● TASK STATEMENT: Please replace "Time frame" with "Date range" in the lines from the line with "Open the Profile icon in bottom bar" to the line with "will pyautogui.click(x=330, y=26).", and give those lines again with nothing else changed.

Word and element location data:
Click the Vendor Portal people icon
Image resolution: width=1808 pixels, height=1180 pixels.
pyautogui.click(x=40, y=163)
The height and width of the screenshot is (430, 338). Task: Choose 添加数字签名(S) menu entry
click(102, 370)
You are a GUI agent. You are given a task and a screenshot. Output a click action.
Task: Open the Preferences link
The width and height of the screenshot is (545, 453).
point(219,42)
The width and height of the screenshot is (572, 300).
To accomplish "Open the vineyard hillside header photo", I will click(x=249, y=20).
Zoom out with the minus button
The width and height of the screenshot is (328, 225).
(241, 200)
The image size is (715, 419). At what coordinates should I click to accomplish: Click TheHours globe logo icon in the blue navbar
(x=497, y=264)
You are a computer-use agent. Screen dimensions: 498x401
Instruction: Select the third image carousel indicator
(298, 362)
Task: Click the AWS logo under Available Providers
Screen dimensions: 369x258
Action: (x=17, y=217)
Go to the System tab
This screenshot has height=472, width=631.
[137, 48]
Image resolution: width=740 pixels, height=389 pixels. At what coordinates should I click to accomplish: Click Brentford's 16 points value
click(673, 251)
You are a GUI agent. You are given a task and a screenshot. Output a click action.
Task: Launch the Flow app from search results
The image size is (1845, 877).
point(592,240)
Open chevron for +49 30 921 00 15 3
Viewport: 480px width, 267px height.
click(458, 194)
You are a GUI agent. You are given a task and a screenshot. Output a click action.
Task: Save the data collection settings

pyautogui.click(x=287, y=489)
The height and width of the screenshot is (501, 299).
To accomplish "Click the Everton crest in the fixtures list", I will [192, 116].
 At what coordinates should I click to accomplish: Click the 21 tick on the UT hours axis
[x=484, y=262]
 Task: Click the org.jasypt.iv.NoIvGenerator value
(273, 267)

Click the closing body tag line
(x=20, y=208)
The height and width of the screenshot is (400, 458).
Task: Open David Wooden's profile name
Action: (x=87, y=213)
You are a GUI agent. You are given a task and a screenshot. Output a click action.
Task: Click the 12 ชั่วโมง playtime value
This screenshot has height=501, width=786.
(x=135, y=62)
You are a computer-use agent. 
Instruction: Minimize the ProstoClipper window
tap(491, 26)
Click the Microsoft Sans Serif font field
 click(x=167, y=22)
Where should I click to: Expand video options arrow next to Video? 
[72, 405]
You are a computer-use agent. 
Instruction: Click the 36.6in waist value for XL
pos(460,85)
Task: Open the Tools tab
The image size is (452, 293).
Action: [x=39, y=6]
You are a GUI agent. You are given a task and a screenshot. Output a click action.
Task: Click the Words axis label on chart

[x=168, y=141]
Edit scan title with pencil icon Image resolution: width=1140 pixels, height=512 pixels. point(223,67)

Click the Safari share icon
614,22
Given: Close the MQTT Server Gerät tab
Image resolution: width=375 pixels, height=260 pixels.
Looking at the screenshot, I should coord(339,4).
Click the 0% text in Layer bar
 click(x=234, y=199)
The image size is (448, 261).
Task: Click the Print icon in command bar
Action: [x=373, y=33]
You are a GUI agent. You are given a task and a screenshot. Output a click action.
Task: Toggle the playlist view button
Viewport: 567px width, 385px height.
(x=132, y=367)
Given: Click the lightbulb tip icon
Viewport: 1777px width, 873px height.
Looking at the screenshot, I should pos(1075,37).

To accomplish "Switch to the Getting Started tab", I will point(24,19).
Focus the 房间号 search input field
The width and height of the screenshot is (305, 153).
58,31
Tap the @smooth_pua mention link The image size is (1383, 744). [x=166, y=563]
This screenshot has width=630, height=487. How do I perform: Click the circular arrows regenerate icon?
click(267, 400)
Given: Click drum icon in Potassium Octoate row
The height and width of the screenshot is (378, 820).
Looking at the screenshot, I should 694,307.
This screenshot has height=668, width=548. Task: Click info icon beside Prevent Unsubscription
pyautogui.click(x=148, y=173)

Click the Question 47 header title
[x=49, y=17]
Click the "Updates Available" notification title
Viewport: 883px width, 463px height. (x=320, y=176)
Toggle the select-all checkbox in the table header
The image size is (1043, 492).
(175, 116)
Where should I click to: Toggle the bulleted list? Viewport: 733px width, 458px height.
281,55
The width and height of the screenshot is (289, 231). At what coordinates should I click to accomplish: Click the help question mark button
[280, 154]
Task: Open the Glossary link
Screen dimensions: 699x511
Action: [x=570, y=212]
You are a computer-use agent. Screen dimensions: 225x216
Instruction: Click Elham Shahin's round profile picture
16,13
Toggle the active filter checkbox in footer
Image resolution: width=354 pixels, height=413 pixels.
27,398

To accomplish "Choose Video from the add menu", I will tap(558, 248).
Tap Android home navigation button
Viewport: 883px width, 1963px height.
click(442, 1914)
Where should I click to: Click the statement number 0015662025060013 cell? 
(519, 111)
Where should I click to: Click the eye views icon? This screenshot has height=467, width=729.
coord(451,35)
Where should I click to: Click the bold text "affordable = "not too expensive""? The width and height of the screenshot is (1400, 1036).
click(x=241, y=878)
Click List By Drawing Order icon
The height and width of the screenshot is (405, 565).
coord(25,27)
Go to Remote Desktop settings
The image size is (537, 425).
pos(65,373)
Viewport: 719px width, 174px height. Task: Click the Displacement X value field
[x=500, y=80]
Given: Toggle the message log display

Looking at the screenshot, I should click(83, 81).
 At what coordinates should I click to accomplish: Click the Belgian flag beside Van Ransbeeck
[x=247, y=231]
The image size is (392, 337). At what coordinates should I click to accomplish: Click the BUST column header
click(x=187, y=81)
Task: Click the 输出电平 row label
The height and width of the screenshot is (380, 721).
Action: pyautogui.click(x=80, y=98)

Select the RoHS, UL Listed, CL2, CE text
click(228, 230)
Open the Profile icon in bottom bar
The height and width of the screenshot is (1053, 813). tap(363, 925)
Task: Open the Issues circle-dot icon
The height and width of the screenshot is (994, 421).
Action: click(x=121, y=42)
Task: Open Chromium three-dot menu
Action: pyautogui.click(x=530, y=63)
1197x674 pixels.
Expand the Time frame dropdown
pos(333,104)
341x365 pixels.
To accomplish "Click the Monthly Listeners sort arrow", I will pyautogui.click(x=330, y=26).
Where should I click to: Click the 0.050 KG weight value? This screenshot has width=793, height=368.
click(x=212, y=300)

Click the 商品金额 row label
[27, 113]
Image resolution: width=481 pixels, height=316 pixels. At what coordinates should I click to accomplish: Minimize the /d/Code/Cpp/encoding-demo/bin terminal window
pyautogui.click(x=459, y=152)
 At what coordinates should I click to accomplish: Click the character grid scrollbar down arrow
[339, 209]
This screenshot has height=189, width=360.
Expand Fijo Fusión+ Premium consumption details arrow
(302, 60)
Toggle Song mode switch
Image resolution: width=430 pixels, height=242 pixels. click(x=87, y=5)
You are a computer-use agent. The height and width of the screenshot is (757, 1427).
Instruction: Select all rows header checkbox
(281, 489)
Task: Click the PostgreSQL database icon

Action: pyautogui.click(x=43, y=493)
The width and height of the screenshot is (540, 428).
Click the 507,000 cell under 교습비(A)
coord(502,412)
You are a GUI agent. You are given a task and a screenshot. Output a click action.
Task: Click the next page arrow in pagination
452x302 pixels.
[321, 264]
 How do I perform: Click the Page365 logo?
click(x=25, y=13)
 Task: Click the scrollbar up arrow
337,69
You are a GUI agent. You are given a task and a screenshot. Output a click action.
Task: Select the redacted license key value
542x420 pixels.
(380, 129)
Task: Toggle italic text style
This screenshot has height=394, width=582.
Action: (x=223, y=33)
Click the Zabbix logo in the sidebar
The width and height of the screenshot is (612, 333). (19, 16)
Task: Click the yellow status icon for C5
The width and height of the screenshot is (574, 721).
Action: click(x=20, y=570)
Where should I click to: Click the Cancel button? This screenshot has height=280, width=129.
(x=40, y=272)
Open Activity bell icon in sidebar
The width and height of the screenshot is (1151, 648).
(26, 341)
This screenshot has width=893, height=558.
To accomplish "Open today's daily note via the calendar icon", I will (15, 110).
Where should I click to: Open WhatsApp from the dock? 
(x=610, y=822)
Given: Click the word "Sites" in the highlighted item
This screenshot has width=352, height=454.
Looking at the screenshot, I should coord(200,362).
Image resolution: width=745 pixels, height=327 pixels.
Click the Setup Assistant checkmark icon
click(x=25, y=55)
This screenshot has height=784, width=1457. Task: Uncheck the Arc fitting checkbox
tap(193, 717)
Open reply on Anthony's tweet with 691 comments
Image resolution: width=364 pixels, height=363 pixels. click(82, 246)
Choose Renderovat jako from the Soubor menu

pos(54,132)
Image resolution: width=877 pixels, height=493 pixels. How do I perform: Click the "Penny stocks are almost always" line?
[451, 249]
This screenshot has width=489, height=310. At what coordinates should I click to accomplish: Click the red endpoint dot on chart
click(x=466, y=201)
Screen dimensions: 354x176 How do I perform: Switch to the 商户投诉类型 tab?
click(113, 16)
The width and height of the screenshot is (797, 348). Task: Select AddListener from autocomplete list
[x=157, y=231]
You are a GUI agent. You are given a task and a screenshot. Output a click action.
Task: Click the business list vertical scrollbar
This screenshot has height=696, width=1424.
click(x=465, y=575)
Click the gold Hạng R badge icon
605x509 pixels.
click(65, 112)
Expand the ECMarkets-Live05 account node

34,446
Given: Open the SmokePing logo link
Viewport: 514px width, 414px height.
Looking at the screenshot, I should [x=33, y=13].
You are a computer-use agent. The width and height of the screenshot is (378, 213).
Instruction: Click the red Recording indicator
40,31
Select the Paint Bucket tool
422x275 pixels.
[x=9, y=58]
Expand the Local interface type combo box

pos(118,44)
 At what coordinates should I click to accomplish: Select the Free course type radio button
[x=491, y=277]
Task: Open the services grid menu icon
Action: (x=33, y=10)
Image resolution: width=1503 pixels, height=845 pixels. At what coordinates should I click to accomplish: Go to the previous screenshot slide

● OUTPUT BELOW:
Open the Profile icon in bottom bar
The height and width of the screenshot is (1053, 813). tap(363, 925)
Task: Open the Issues circle-dot icon
The height and width of the screenshot is (994, 421).
Action: click(x=121, y=42)
Task: Open Chromium three-dot menu
Action: pyautogui.click(x=530, y=63)
1197x674 pixels.
Expand the Date range dropdown
pos(333,104)
341x365 pixels.
To accomplish "Click the Monthly Listeners sort arrow", I will pyautogui.click(x=330, y=26).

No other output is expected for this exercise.